Estratto »
=====
Milano, 12 febbraio 2012 - Cinque giorni al ventesimo anniversario di Mani Pulite. Il 17 febbraio 1992 Mario Chiesa, presidente del Pio Albergo Trivulzio, veniva arrestato nell’atto di ricevere una stecca da sette milioni di lire, incastrato dall’allora pm Antonio Di Pietro e da Luca Magni, un piccolo imprenditore delle pulizie stanco di oliare. Comincia così il terremoto politico-giudiziario chiamato Tangentopoli sotto il quale crollerà la Prima Repubblica. Ma in quella fredda mattina di banconote inutilmente gettate nel wc, a frenare la corsa del rampante manager socialista è già entrata in scena una donna.

La sua ex moglie Laura Sala: in causa contro di lui per l’assegno di mantenimento suo e del figlio adolescente, ha tirato fuori carte che sveleranno conti miliardari intestati alla segretaria e ad altri in Svizzera. La signora poi, con caparbia riservatezza, riuscirà a scomparire dalla ribalta, scollandosi l’intera gamma dei topoi sulla ex che le erano stati prontamente appiccicati, in testa la citazione pseudo-shakespeariana: «L’inferno non è mai tanto scatenato quanto una donna offesa». «Ma lei non si è mai voluta vendicare», ribatte il suo avvocato, allora agli esordi come matrimonialista. Oggi è la più famosa d’Italia: Anna Maria Bernardini De Pace.
=====
Registrazioni dati »
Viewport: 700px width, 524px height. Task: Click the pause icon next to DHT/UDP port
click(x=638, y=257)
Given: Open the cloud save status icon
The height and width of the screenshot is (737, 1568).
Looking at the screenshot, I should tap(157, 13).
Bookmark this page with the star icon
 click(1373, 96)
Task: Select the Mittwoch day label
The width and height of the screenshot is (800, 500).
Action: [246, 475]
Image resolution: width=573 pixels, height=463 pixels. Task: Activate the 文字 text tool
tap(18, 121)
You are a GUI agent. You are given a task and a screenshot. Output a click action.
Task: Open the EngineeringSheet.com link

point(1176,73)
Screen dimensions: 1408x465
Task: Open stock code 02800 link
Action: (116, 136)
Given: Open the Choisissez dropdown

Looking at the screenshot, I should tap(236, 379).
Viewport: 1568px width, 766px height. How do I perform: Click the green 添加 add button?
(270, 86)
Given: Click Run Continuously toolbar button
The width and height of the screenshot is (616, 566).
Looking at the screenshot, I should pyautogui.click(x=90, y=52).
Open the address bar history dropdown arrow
=====
Cita dall'estratto su Mani Pulite il passo che comincia con «Milano, 12 febbraio» e prosegue fino a «scena una donna.».

Milano, 12 febbraio 2012 - Cinque giorni al ventesimo anniversario di Mani Pulite. Il 17 febbraio 1992 Mario Chiesa, presidente del Pio Albergo Trivulzio, veniva arrestato nell’atto di ricevere una stecca da sette milioni di lire, incastrato dall’allora pm Antonio Di Pietro e da Luca Magni, un piccolo imprenditore delle pulizie stanco di oliare. Comincia così il terremoto politico-giudiziario chiamato Tangentopoli sotto il quale crollerà la Prima Repubblica. Ma in quella fredda mattina di banconote inutilmente gettate nel wc, a frenare la corsa del rampante manager socialista è già entrata in scena una donna.